Like many of you, I miss my loved one this holiday season and like many others of you, I am still missing my child, my 21-year-old daughter.
When we are grieving, we tend to hold our breath or take rapid shallow breaths. Additionally, our bodies secrete the stress hormone, and when the stress is elevated over time, as it is in grief, the immune system is compromised. This increases our susceptibility to colds, flu, and other illnesses. Add to our grief the busyness of the holiday season and we experience a double whammy. In our busy lives, intentional breathing can provide a sense of peace for getting through the holiday season.
A slow calm breath produces beneficial changes in the body and mind that leads to quietness and reduces stress. This sense of peace can change not only your day, but your entire outlook on life. Intentional breathing requires us to focus on the inhalation and exhalation.
Sit in a chair (preferably in a quiet room with dim lights).

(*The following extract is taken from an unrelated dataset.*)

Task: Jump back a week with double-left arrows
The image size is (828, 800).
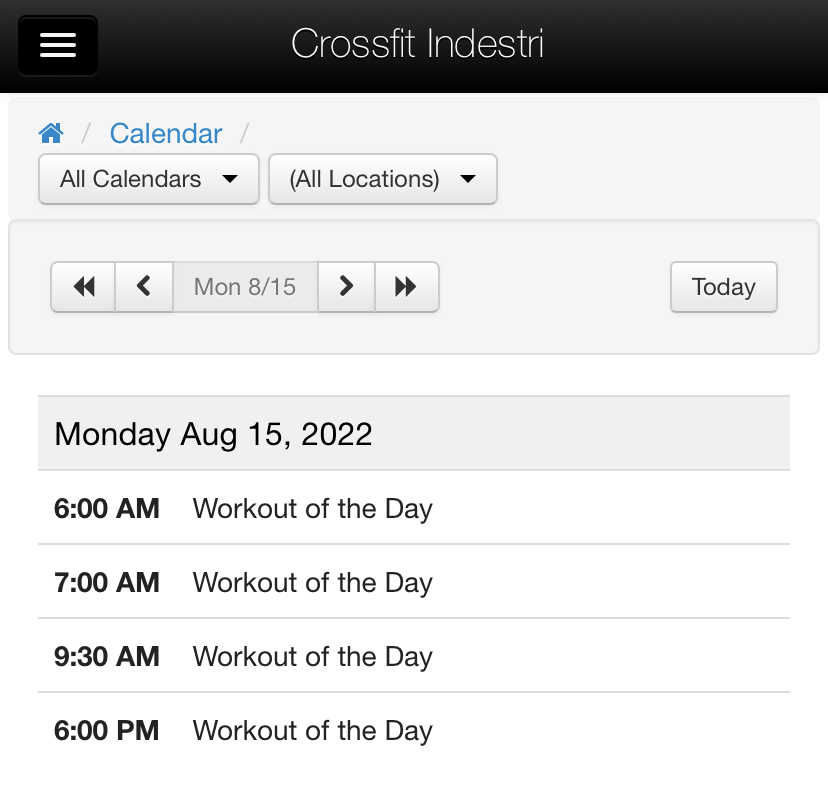Action: 84,287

Gently close your eyes and focus on the complete breath which has three parts.
First is the belly breath segment. With both hands on the abdomen, just below the belly button, contract the abdominal muscles and relax them.
Now inhale and relax your belly by pushing forward with your belly muscles (your hands should be pushed forward).

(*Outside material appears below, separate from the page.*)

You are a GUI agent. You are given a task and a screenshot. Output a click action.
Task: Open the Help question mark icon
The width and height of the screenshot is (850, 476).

Exhale and contract the belly muscles, pushing in with your hand to help your body get the idea.
You should hear a steam-like sound as the breath goes in and out. You should feel your diaphragm move down to draw the air in and move up to expel the air.

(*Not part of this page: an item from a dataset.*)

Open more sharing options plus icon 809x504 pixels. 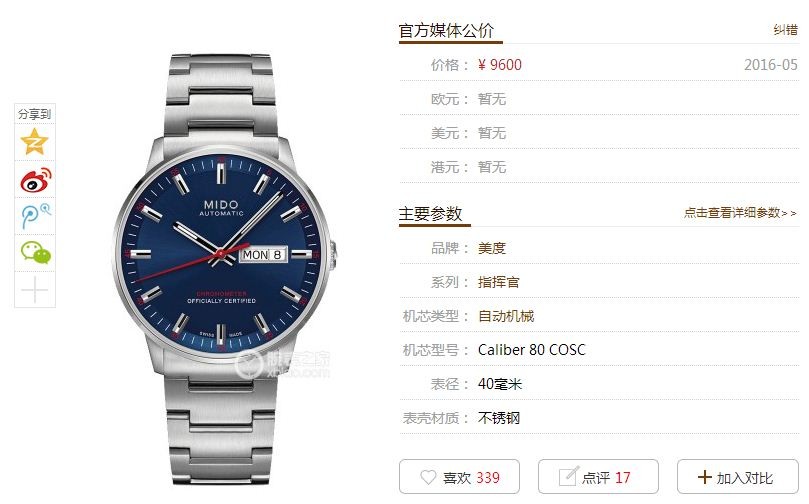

The second part is ribcage expansion. Place your hands on the lower part of the ribcage with fingertips touching. When you breathe in, you feel your rib cage expand. Your fingers will separate as you expand your ribcage on inhalation and come together on exhalation.
The third part involves the lungs where you feel the air rise to the top.
Put it all together and intentionally inhale and exhale slowly.
The complete breathe on inhalation comes from the bottom up and exhalation from the top down. With each repetition, make each breath slower and longer than the previous one. Do not hold the breath but breathe smoothly and steadily through the nose.
During this holiday season, schedule some quiet time (a minimum of 15 minutes daily) for intentional breathing just as any other important activity. Mornings may work best as it ensures remembering and sets the tone for the rest of the day.
Even when you don’t have time to sit or when you feel frazzled, just take 2-3 slow deep breaths as you inhale and exhale very slowly, and experience the peace that comes with a calm deliberate breath. This not only enhances your holiday season but is helpful any day of the year. Happy Breathing!